Start
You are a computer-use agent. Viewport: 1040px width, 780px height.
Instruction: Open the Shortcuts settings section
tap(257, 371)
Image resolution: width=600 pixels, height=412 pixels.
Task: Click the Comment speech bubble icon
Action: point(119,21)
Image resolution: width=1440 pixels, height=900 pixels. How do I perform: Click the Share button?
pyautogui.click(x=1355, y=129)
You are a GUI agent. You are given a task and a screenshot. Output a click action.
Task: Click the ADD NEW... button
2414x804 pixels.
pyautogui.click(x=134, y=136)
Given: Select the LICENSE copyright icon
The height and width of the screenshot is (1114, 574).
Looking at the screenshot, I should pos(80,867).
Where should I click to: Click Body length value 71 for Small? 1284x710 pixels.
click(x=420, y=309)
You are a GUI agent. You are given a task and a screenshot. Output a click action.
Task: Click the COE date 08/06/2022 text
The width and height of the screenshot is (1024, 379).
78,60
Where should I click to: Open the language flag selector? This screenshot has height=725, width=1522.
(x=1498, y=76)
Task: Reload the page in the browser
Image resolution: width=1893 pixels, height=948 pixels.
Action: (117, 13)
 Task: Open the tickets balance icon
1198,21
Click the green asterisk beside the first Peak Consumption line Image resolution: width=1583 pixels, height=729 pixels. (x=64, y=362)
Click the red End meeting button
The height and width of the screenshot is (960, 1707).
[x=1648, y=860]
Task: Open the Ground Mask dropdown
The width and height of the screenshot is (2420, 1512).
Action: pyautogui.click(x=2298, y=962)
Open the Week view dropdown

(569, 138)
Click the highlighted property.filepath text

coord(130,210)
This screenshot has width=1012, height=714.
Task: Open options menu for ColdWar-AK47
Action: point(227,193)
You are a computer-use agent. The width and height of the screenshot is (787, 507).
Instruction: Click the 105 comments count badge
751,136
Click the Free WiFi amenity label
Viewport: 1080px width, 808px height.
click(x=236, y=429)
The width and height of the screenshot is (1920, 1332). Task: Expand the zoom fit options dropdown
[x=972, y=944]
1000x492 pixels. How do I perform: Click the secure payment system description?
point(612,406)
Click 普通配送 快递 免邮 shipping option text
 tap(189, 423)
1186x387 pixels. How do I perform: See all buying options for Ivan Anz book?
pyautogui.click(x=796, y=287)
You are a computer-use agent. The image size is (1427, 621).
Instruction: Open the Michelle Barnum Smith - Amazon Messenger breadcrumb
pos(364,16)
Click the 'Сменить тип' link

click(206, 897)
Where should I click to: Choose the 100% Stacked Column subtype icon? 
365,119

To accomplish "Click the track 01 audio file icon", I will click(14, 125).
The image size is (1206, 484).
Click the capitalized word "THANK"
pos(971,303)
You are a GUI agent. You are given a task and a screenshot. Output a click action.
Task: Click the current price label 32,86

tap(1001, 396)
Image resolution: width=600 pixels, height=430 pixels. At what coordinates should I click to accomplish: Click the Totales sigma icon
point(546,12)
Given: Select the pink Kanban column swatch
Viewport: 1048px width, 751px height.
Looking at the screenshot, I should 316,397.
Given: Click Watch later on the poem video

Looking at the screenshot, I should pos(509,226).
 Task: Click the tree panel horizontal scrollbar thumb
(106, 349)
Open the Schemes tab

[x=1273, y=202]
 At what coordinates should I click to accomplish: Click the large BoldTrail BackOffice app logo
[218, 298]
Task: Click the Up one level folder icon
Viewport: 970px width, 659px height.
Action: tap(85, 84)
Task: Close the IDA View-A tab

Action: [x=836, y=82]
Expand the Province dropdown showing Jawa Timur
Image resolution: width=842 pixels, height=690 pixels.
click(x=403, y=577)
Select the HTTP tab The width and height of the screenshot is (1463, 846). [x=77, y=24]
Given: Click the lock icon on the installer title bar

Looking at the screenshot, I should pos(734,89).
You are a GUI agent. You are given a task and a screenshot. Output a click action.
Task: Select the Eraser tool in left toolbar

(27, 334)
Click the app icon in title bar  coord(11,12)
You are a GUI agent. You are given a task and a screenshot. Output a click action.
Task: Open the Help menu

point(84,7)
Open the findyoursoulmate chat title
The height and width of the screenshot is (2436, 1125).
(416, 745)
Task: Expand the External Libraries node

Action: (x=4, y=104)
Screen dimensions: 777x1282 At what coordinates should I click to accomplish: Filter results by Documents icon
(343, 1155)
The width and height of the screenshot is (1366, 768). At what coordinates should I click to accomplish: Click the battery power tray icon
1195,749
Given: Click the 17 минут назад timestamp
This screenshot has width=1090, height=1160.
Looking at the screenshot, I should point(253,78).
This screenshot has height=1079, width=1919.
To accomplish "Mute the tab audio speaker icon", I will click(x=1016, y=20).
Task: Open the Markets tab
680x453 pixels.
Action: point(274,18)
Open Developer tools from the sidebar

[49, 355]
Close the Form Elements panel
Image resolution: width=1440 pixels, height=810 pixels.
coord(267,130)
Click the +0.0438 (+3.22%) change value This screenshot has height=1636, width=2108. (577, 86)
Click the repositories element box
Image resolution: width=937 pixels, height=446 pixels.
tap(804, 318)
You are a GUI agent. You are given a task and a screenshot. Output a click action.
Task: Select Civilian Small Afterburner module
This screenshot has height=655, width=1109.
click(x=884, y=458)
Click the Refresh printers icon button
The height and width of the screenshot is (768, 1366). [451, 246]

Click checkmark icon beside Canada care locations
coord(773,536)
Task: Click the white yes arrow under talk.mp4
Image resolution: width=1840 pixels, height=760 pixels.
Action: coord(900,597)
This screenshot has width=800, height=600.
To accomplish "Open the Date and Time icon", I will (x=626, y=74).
End
Work instructions:
Copy the stretch of the records above from the line containing "The width and height of the screenshot is (1920, 1332)." through the line containing "pyautogui.click(x=796, y=287)", both included, word for word.

Written answer:
The width and height of the screenshot is (1920, 1332). Task: Expand the zoom fit options dropdown
[x=972, y=944]
1000x492 pixels. How do I perform: Click the secure payment system description?
point(612,406)
Click 普通配送 快递 免邮 shipping option text
 tap(189, 423)
1186x387 pixels. How do I perform: See all buying options for Ivan Anz book?
pyautogui.click(x=796, y=287)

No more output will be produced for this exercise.